Echó a andar hacia el norte, como le indicaba su libro. El sol empezó a despuntar en el bosque tranquilo y podía oír los pájaros piando sobre los árboles. Después de muchas horas de camino, encontró a unas mujeres que recogían ramas en el bosque. Alyssa se acercó a ellas y las saludó:

—Buenos días, ¿podrían decirme en qué lugar me encuentro?

Las mujeres la miraron con el rostro descompuesto. Tenían la piel rojiza y el cabello negro y lacio. Sus ropas eran completamente diferentes a las que llevaba la mamodo. Huyeron mientras gritaban:

—¡Un demonio! ¡En el bosque hay un demonio!

Alyssa no estaba dispuesta a esperar a que vinieran más humanos a buscarla. Ya le avisaron de que esa gente era muy supersticiosa y que lo mejor era alejarse de ellos mientras no pudiera usar sus poderes.

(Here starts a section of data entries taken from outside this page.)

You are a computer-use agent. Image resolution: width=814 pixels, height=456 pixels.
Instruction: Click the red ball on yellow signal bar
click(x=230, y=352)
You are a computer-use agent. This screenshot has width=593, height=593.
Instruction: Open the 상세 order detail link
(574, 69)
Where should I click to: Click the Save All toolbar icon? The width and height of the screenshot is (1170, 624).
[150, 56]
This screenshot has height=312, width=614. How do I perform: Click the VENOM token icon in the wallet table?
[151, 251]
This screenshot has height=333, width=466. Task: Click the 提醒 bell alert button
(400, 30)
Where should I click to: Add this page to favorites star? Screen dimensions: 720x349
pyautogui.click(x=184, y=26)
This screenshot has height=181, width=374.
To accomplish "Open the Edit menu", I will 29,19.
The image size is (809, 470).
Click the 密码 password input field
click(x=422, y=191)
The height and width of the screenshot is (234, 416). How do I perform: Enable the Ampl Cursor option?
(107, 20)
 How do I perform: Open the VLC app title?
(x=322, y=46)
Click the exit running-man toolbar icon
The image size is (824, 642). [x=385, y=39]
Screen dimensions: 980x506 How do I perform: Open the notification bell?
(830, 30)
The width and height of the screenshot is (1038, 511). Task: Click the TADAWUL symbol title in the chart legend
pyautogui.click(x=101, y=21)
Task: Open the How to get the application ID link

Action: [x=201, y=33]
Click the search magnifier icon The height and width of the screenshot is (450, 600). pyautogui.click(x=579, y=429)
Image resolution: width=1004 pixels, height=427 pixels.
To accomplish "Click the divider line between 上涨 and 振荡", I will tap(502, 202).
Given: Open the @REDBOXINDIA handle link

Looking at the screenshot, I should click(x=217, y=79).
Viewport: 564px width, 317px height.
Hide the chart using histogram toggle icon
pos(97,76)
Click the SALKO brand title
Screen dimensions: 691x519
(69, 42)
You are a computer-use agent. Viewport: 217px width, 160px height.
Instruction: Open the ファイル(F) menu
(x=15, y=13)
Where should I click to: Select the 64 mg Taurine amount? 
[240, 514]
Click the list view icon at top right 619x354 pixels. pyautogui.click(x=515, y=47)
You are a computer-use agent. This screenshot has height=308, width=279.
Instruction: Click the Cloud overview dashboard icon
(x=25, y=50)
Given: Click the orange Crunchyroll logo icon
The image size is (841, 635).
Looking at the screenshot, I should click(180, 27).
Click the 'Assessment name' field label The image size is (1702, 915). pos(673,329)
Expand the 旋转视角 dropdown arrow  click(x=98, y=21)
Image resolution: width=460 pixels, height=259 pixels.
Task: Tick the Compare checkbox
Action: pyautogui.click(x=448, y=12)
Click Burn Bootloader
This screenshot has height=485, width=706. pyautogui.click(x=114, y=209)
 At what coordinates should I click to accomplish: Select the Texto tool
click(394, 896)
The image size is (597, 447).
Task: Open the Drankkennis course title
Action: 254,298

La mamodo se internó en el bosque y se alejó tanto como pudo de esas personas. Era muy rápida. A pesar de su corta edad, había entrenado su cuerpo para ser veloz, fuerte e invencible. De los cien mamodos que habían ido al mundo humano a competir, ella estaba en el puesto trece. Era la chica con el número más alto en la lista. No había sido por casualidad que le hubieran otorgado el libro negro.

Siguió su camino hacia el norte. Recorrió bosques, cruzó ríos. Hacía frío y la nieve la sorprendió en más de una ocasión. Los animales hibernaban y las plantas estaban secas. Apenas podía encontrar alimentos, pero había peces en las aguas y se ocultaban roedores y pájaros en los árboles. Además, las ardillas almacenaban nueces para pasar el invierno.

La falda se le enganchaba continuamente en las ramas de los arbustos. Se preguntaba si había sido buena idea ir vestida así a un combate, pero su madre insistió en que esa ropa la protegería tanto del frío como del calor. Le dijo que si quería ser reina, tenía que acostumbrarse a llevar ropa acorde con el rango. Ella misma le había hecho el vestido con tejido mágico, así que Alyssa no se preocupaba si se manchaba o se lo rasgaba, ya que al día siguiente estaría de nuevo impecable.

Tras muchas semanas de camino, su libro le indicó que su compañero no estaba lejos. Alyssa aminoró la marcha y, con mucha desconfianza, se acercó a un poblado. Avanzó entre los árboles y oyó el canturreo de una niña. Al verla, sintió un escalofrío que le recorrió la espalda. Era una chica de trece años que se encontraba atareada entre los árboles. Era un poco más alta que Alyssa, tenía la piel rojiza y el pelo negro lo llevaba largo y suelto. Vestía ropas hechas de piel de cervatillo. Levantó la vista, se quedó mirando a la mamodo sin poder moverse y dejó caer unas ramas que había recogido en el bosque.